The Bruins had a 1-0 lead after a period but struggled in the second as the Canadiens took control.
“There’s nothing there in way of explaining why they played the way they did in the second period,” Brickley said. “In fact, the four days off should have worked to their benefit in the second period. You knew you were going to get a better push from Montreal than what they were able to give you in the first 20 given the fact that this was game three in four nights for them, plus travel.
“But this Montreal Canadiens team is a little different in the sense that they don’t just try to beat you with their speed and their skill, they do have a little sandpaper to their game. They compete a lot harder for pucks, they know that they had to add that element to their game if they wanted to win the Atlantic Division with a team like the Bruins in there, and the Bruins being — I don’t know if it’s the gold standard, but certainly the measuring stick that you need to play similar to in over to win the division.

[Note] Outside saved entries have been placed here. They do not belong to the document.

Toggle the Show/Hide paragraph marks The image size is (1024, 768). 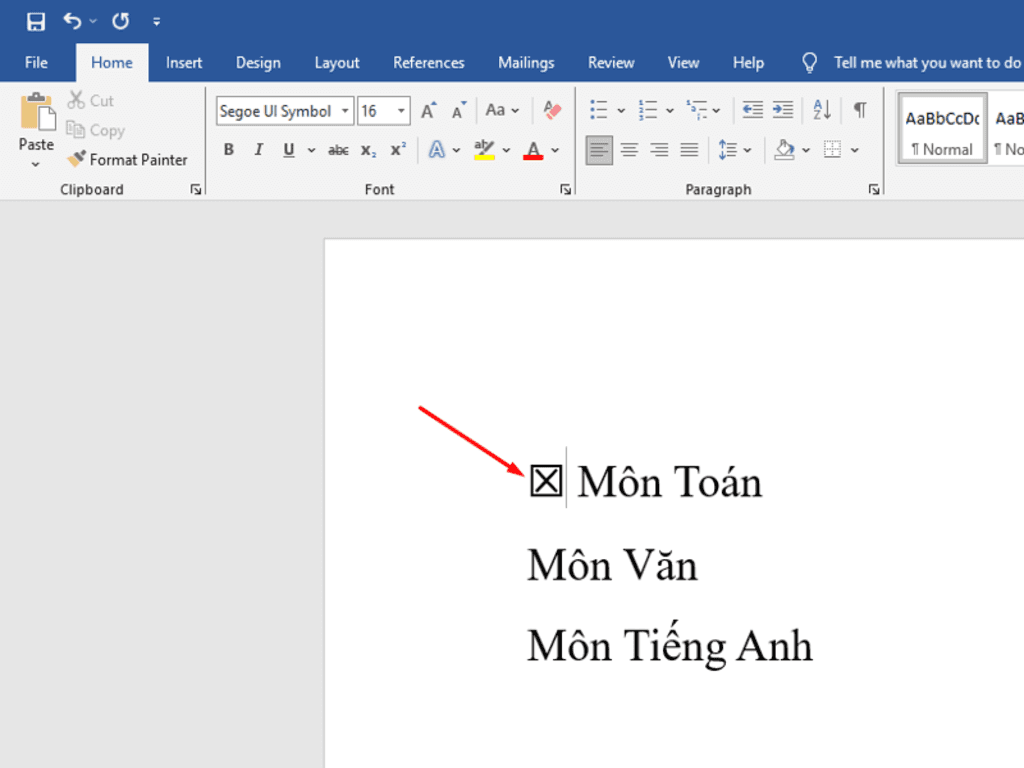(x=860, y=110)
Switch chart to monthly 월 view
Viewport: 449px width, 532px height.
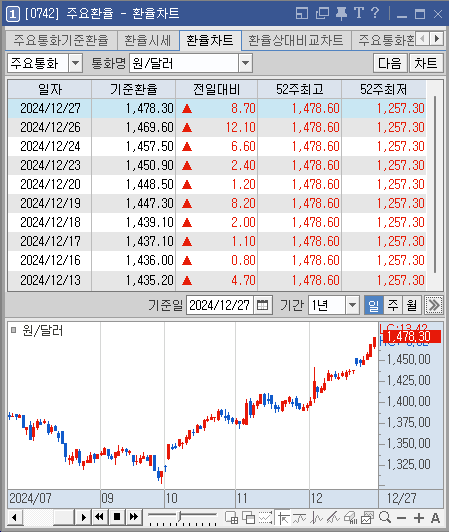point(412,305)
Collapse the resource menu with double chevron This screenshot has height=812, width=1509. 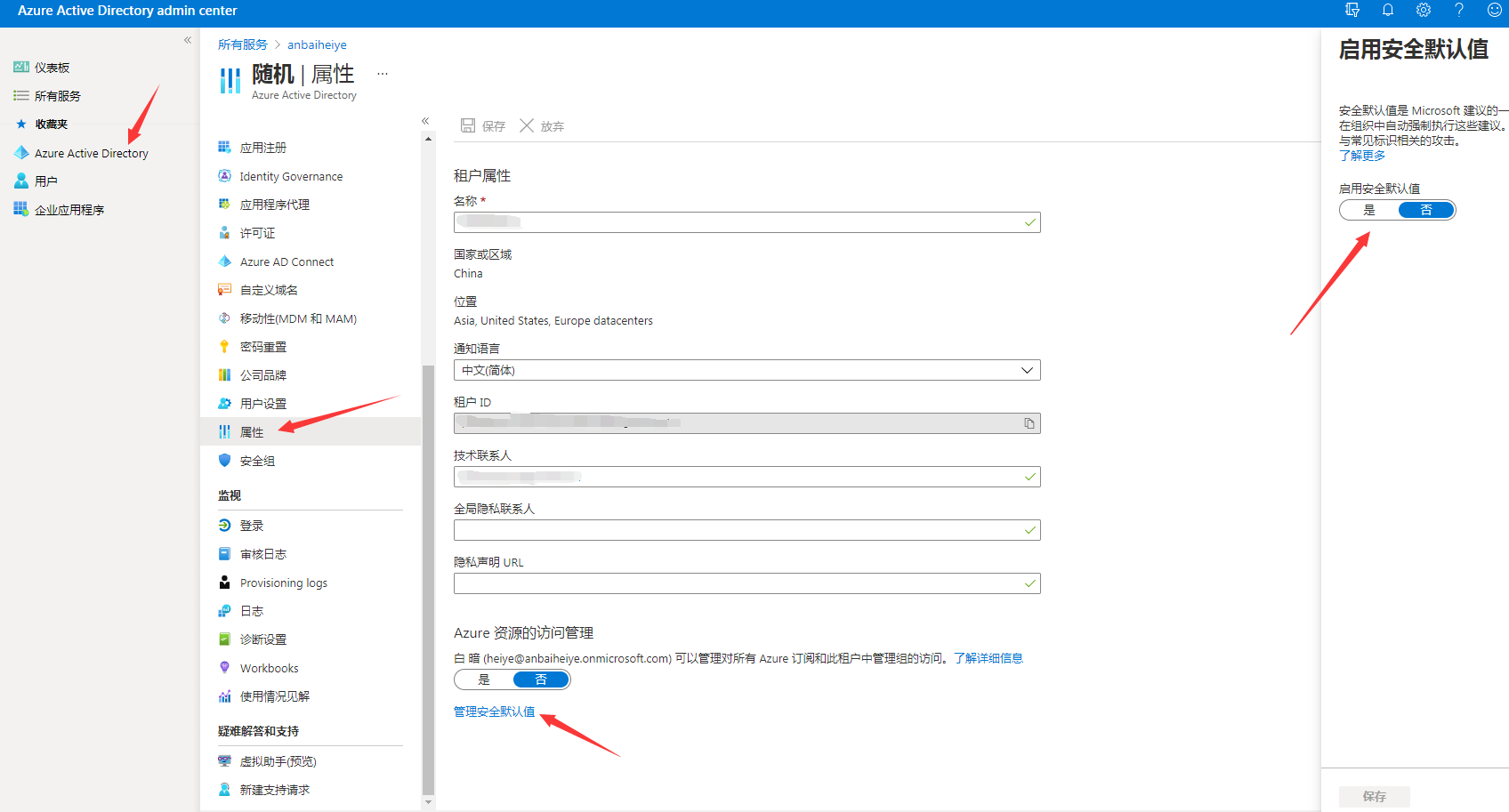click(425, 121)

“That being said, you expected Montreal to have a much better second period, and for some inexplicable reason, the Bruins played maybe one of the their worst periods of the year — Claude Julien used the word ‘atrocious’ following the game, and you can’t argue with that. When they’ve played poorly in second periods this year it’s been for a variety of reasons, but the common thread is just that lack of — I don’t know if you want to call it a sense of urgency — for me it’s more paying attention to detail.
“I’m lost, really, for an explanation as to why they are so inconsistent in the second periods when they have opportunities to put teams away after 40 minutes.”
“It was a borderline hit. I thought the call was accurate that it was worthy of a two-minute boarding call,” Brickley said. “He tried to get him on the side and not from the back, but it’s in that dangerous area, distance away from the boards and a player almost with his back to you. What they’re trying to do is educate players, even though you’ve played the game a certain way for so long, it has to change because too many guys are getting hurt. They have to continue to work on that and further educate these guys and maybe tweak the rules a little bit to allow you to make different types of hits in those situations.
“But there was no maliciousness there, I didn’t think, from Pacioretty. It was just one of those reactionary hits, two guys battling in an area where always there’s a puck battle. And it was just the awkwardness that Boychuck went into the boards.”
Brickley said he was impressed with how the Bruins kept their composure after the incident.
“As far as the players are concerned, they did a terrific job, I thought, of maintaining some focus. Because your focus and your attention and your emotional feelings change when you see that happen,” Brickley said. “Your focus is totally on a first-place game against your arch rival, a game that you really want, a game that you should out-energize them, and you had some decent things happening in the first period. And now your focus changes dramatically.
“And the Bruins did a pretty good job of doing what they needed to do the rest of that period to take a lead into the intermission. But then to just give it away in the second period was so disappointing.”